A Gust for Offshore Wind
New York’s landmark law and offshore wind announcements come on the heels of similar news from neighboring New Jersey. The New Jersey Board of Public Utilities (NJBPU) on June 21 gave its first award for offshore wind to Ørsted’s 1.1-GW Ocean Wind project.If built to full capacity, Ocean Wind will be among the largest offshore wind farms in the world. NJBPU is now planning to open two more solicitations, each for 1.2 GW, in 2020 and 2022.
Offshore wind also factors heavily into New Jersey’s plans to produce 100% of its power from carbon-neutral sources as outlined by a state energy blueprint that NJBPU released in June.
The New York announcements, predictably, were hailed by the American Wind Energy Association (AWEA). But, before the projects can begin construction, “they must pass a series of rigorous federal and state permitting requirements that ensure environmental and economic impacts are considered,” the trade group said in a statement to POWER on Thursday.
AWEA also pointedly noted that New York City Mayor Bill DeBlasio “is reported to be seeking to power the city with imported Canadian hydropower rather than U.S. offshore wind energy that would drive economic development and job creation.” If that deal goes through, the city could “miss a major opportunity to be part of” a clean energy deployment movement, it said.

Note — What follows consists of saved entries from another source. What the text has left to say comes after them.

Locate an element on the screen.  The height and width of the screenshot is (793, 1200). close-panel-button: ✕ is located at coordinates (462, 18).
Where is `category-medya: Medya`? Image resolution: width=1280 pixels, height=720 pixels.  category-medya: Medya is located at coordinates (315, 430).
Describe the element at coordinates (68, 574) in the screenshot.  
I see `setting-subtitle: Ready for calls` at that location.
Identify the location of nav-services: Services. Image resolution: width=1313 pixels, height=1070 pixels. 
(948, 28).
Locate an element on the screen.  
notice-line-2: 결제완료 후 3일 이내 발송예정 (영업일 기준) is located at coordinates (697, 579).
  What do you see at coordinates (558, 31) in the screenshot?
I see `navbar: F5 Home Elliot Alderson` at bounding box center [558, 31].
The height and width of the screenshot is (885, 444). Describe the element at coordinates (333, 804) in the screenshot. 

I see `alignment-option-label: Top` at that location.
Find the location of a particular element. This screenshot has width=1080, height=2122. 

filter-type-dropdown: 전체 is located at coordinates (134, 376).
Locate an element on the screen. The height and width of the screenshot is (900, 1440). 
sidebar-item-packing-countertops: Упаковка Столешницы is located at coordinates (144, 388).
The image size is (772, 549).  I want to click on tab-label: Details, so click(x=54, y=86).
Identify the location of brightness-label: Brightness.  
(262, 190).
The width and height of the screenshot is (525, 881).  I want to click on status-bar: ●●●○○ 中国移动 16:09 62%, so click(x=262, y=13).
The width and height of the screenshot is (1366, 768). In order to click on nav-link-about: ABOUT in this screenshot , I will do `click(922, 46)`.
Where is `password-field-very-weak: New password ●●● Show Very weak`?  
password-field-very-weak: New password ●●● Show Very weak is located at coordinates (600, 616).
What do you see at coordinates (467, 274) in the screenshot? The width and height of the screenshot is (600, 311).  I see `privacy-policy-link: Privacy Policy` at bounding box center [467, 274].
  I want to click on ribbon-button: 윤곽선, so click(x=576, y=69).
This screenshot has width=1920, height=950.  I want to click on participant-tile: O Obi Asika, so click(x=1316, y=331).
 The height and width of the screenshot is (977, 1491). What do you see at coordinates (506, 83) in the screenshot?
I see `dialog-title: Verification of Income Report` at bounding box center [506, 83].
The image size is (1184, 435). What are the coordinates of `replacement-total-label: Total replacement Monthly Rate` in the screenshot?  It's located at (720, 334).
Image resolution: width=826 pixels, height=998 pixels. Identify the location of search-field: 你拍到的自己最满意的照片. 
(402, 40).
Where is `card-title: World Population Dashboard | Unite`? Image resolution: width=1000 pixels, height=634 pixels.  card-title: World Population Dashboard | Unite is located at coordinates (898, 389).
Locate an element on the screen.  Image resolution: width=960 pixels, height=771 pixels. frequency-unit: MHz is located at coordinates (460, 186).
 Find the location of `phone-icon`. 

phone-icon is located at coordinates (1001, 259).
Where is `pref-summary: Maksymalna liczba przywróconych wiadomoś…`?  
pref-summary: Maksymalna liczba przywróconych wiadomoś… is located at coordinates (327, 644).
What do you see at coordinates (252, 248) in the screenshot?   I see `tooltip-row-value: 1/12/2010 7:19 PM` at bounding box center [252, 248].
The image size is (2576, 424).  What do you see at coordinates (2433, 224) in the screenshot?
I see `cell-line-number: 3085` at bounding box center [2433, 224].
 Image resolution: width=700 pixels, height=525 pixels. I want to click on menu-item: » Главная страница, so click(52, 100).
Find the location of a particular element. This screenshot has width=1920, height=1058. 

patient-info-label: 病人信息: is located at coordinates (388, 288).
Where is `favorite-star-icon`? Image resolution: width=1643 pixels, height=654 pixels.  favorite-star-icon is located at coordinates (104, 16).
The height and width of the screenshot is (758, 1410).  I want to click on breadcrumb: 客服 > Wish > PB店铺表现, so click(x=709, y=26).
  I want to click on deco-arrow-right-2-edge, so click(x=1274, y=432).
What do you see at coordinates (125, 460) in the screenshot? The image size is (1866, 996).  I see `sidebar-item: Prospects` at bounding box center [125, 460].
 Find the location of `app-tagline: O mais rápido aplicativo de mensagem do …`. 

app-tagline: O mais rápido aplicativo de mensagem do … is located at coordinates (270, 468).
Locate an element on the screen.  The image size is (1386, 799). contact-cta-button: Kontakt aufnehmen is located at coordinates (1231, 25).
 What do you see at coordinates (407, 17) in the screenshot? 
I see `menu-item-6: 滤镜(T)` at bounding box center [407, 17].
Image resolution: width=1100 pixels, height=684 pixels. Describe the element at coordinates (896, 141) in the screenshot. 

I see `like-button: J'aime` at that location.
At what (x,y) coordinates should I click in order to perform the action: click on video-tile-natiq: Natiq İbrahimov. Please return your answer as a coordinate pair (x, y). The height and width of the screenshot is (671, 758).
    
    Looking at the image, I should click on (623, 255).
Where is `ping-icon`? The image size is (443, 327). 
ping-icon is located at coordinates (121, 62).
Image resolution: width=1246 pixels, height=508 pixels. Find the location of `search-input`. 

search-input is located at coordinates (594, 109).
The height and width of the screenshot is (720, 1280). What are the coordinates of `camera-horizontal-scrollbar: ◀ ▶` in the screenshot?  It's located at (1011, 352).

“The city’s enormous potential for clean energy production lies untapped, just off New York’s shores. As the city seeks to meet its climate change goals—we urge Mayor De Blasio to buy American and put New Yorkers to work building and operating offshore wind farms rather than importing hydropower from outside of the country,” said Andrew Gohn, Director, Eastern Region State Affairs, AWEA.
AWEA noted that offshore wind is still a young industry in the U.S. The 30-MW Block Island Wind Farm, America’s first offshore wind farm, came online in 2016 and the second U.S. offshore project, a 12-MW Dominion Energy wind farm, recently began construction off Virginia. In total, more than 25,740 MW are currently in various stages of development off the East Coast and in the Great Lakes, with additional potential off the West Coast.
“Many of the offshore wind projects currently under development, including New York’s, have many times the electricity generating capacity of the Block Island Wind Farm. Building offshore wind at scale will help drive down costs, create tens of thousands of new U.S. jobs, and drive billions of dollars in private investment,” noted AWEA.